#### [TO BE DONE]
Copy out every line below that contains the word "Where".

+ + + + +

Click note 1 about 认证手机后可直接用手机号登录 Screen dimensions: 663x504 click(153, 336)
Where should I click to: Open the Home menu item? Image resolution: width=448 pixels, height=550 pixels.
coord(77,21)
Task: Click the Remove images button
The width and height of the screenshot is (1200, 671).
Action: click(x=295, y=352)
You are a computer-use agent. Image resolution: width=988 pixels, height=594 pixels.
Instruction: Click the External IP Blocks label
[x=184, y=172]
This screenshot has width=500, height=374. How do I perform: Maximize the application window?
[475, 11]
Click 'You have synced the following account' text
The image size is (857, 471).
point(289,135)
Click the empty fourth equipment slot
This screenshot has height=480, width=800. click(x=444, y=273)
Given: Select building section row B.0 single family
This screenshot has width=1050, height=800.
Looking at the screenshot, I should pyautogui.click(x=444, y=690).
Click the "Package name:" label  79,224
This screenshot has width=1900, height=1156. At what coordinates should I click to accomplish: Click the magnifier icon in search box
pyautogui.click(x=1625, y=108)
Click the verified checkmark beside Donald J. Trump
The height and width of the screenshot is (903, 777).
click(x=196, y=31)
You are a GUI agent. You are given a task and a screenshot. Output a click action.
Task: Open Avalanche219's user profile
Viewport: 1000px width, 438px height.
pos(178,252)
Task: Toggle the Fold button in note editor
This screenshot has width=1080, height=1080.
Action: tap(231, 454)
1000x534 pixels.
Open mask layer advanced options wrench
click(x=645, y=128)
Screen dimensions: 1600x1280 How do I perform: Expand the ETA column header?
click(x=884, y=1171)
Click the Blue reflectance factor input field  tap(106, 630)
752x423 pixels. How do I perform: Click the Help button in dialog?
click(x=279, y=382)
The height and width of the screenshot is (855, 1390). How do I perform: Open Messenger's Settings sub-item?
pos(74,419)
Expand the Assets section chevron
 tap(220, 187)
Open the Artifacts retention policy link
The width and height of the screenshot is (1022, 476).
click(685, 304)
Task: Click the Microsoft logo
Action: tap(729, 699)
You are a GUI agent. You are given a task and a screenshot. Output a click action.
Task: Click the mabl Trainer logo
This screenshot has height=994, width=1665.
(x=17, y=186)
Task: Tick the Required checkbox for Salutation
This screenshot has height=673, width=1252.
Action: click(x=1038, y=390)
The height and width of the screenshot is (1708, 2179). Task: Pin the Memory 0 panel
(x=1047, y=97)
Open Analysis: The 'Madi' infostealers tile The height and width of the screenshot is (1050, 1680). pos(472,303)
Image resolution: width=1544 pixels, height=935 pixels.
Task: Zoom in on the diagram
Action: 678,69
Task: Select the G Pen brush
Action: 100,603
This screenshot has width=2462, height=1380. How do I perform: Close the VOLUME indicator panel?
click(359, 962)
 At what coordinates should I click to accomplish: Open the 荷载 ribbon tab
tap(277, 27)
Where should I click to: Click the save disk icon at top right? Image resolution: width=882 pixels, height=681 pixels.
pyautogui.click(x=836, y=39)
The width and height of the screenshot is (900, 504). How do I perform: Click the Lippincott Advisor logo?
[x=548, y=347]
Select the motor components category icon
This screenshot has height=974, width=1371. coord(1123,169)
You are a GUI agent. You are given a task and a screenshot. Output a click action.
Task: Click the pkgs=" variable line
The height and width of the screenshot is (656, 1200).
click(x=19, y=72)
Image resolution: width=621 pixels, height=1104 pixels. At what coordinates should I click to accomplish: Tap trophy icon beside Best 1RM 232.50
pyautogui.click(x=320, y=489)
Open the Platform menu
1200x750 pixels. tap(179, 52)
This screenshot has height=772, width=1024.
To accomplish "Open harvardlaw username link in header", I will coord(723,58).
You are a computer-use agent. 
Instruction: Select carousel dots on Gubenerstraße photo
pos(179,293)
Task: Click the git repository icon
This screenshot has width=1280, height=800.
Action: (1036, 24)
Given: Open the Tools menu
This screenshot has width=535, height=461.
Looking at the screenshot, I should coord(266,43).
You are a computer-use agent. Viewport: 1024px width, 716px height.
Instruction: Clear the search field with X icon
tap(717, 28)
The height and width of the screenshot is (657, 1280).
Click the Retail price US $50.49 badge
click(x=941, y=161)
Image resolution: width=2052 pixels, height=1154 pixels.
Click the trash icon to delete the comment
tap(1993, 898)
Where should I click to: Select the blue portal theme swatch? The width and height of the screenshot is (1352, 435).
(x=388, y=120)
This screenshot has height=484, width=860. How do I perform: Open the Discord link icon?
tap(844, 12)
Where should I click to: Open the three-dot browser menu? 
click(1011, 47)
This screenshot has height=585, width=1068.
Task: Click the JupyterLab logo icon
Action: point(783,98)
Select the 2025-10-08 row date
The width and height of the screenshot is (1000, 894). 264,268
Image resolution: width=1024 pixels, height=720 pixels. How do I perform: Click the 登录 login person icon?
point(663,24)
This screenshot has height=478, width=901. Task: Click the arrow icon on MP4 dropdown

+ + + + +

#### [REPLY]
Where should I click to: Open the Home menu item? Image resolution: width=448 pixels, height=550 pixels.
Where should I click to: Click the save disk icon at top right? Image resolution: width=882 pixels, height=681 pixels.
Where should I click to: Select the blue portal theme swatch? The width and height of the screenshot is (1352, 435).
Where should I click to: Open the three-dot browser menu? 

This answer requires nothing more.